Leave the Plowing to the Horses, Not the Elephants

Have you ever been tempted to plow your land in North Carolina with help from an elephant? Although that might seem unlikely, someone clearly did because it’s now illegal in Nags Head. This law may have its roots in times past when traveling circuses decided to put their elephants to work during the off-season. But it’s not entirely clear what led to the ban. In any case, leave the plowing to the horses to avoid breaking this zany law.

Highway Rollerblading Can Land You in Hot Water

How do you regularly get to work? Likely not by rollerblading down the highway. Even so, the state decided to make this strange activity illegal just in case someone gets it in their mind to do so. The reason why is clear, though. Between the high speeds and heavy traffic, trying to skate down the highway would be dangerous at best and deadly at worst.

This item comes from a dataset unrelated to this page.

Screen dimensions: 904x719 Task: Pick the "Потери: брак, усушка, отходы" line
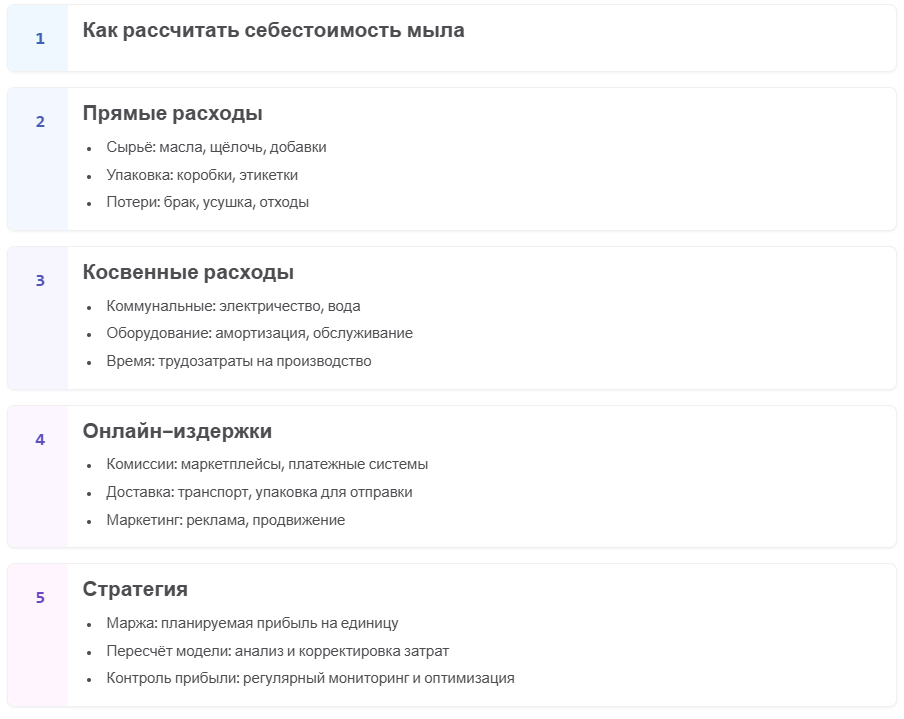[x=207, y=202]
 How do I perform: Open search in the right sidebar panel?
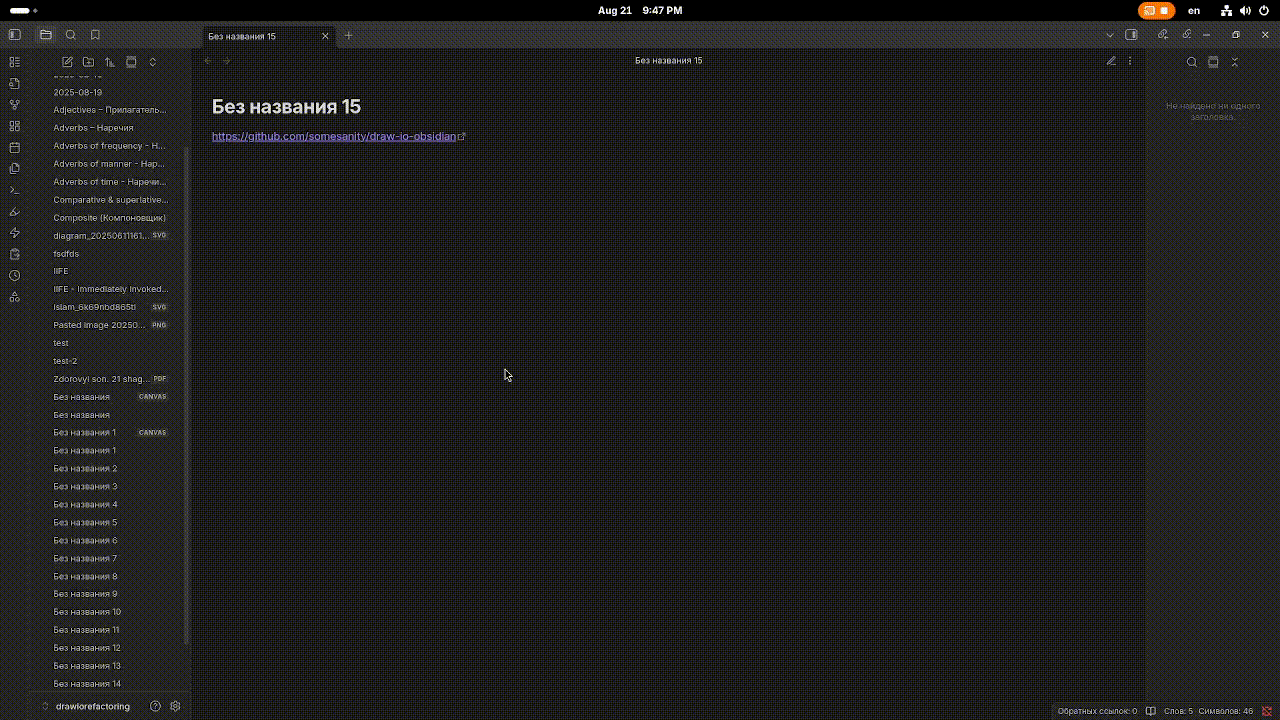coord(1191,61)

Skip Walking on the City Water Tank—or Else

Henderson greatly values its water supply, so it’s no wonder that they’ve gone ahead and created a law to protect its city water tank. Climbing or walking on the tank is prohibited to ensure the water source remains uncontaminated and safe for consumption. It’s also effective in preventing people from scaling the tall structure and falling to their doom.

Plan to Motor Down the Sidewalk? Think Again

Sidewalks in Chapel Hill are a pedestrian-only affair. If you’re caught trying to motor down those avenues, you can expect to get hit with a citation at the very least. It’s not just cars, trucks, and vans that cannot drive on the sidewalk—it’s also motorbikes, ATVs, and all the other motorized vehicles in the world.  Whether it’s children playing or adults taking a stroll, this law ensures that sidewalks remain a safe space for all.

Keep Your Rock Throwing Adventures Out of the Streets

If you like to see how far you can throw rocks, you must select the right place to enjoy this activity, like an open field or in your backyard. Choose to throw stones while on North Carolina’s public streets, and you’re bound to land in hot water. This is especially true if the rocks sail toward any people, animals, or vehicles in your midst.

Stay Out of Trouble by Skipping the BINGO Marathons

Love BINGO? In North Carolina, you must still keep your games short and sweet. State law prohibits BINGO games from lasting more than five hours, cutting the fun short for diehard gaming enthusiasts. You can come back the next day for another round, though. So, there’s always more BINGO fun to be had. This regulation ensures the game remains a leisurely recreational activity while preventing excessive gambling.

Better Stay in Key When Belting Out Your Tunes

Music is a cherished form of expression, but singing off-key in public places is a terrible idea in North Carolina. Even if you’re trying your best, the off-key tunes only have to hit the wrong ear to result in legal challenges. This interesting law emphasizes the importance of harmony in music and public life. But it’s not entirely fair, of course, as not everyone’s born pitch-perfect.

Although these laws are still in effect, that doesn’t mean they’re well enforced. However, it’s probably not worth taking the chance anyway. So, heed the weird laws and the regular ones to stay out of trouble while visiting North Carolina.